A new benchmarking tool developed by the National Association of State Procurement Officials provides a coast-to-coast picture of states’ efforts to make their purchasing programs more sustainable.
Borrowing information gathered from a recent survey of its members, the National Association of State Procurement Officials created a new tool that will allow central procurement offices in each state to compare their green purchasing policies and procedures against one another.
The State Green Profile Map is a product of NASPO’s Green Purchasing Committee (GPC), whose mission is to identify and share best practices in the area of environmentally preferable purchasing. It currently includes profiles of such programs and activities in 23 states and Washington, DC, with more being added as states complete their surveys. Four states—Alabama, Idaho, Mississippi, and Ohio—reported no green purchasing programs or activities.
Click to enlarge. Image via naspo.org
According NASPO, green purchasing is generally defined as purchasing a product that has a reduced negative effect or an increased positive effect on human health and the environment, when compared to other products that serve a similar purpose. Examples might include sourcing recyclable or reusable products and products that conserve energy or natural resources.
“The GPC envisions that the profiles will be updated regularly in order to ensure the accuracy and relevance of the material,” NASPO said in a statement on its website. “The profiles allow you to easily compare green contracts, [statutes], staff allocations, organizational structures, and other key information across multiple states.”

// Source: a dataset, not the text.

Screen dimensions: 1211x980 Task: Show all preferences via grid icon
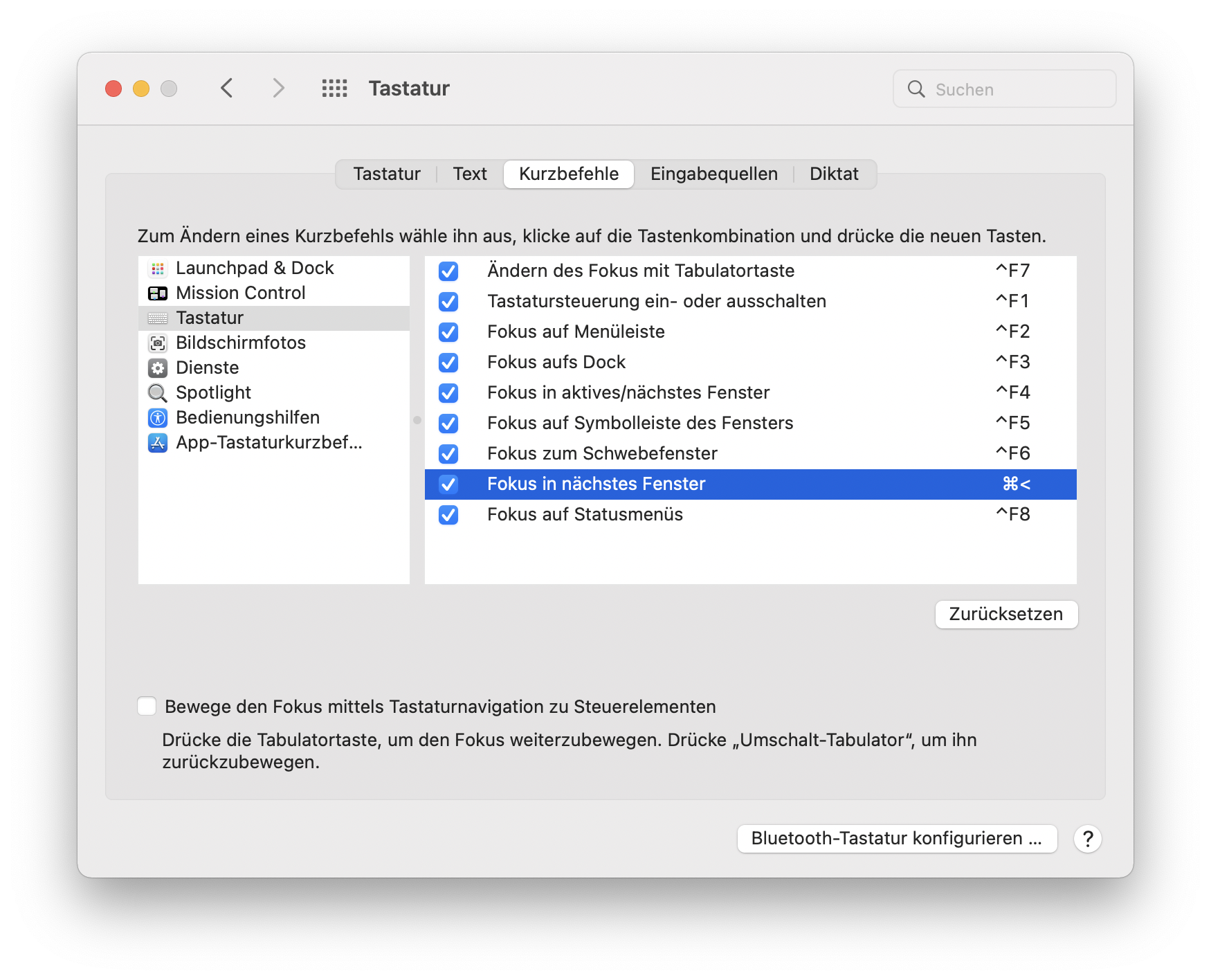(335, 89)
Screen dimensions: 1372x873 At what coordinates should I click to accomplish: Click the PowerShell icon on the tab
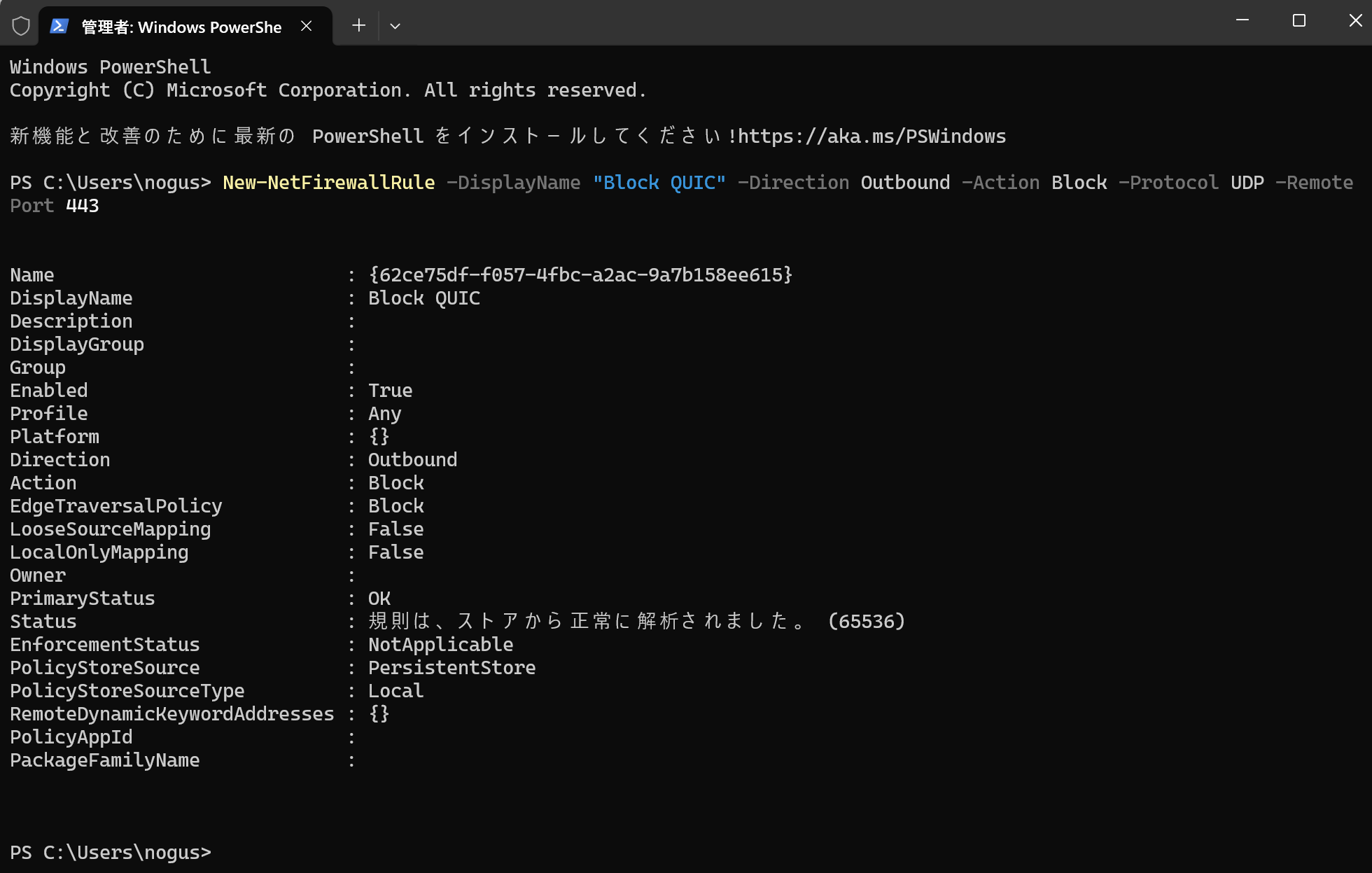pos(59,26)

The map and state profiles are part of a larger effort by NASPO to educate members and their colleagues at state procurement offices on green purchasing practices. That work centers on the NASPO Green Purchasing Guide, a comprehensive report, originally released in 2009 and updated late last year.
“Implementing a green purchasing program is not always simple. Such efforts may be challenged by administrative hurdles, technical barriers, and skepticism from purchasers and product end-users,” the introduction to the report reads. “As a result, NASPO has developed this Green Purchasing Guide for its members and others to use in navigating the sea of information surrounding the adoption of a green purchasing program.”
Major challenges most organizations face in adopting green purchasing programs, according to the guide, include a lack of expertise and difficulty in determining best practices for implementation. NASPO believes the state profiles and map help solve those problems.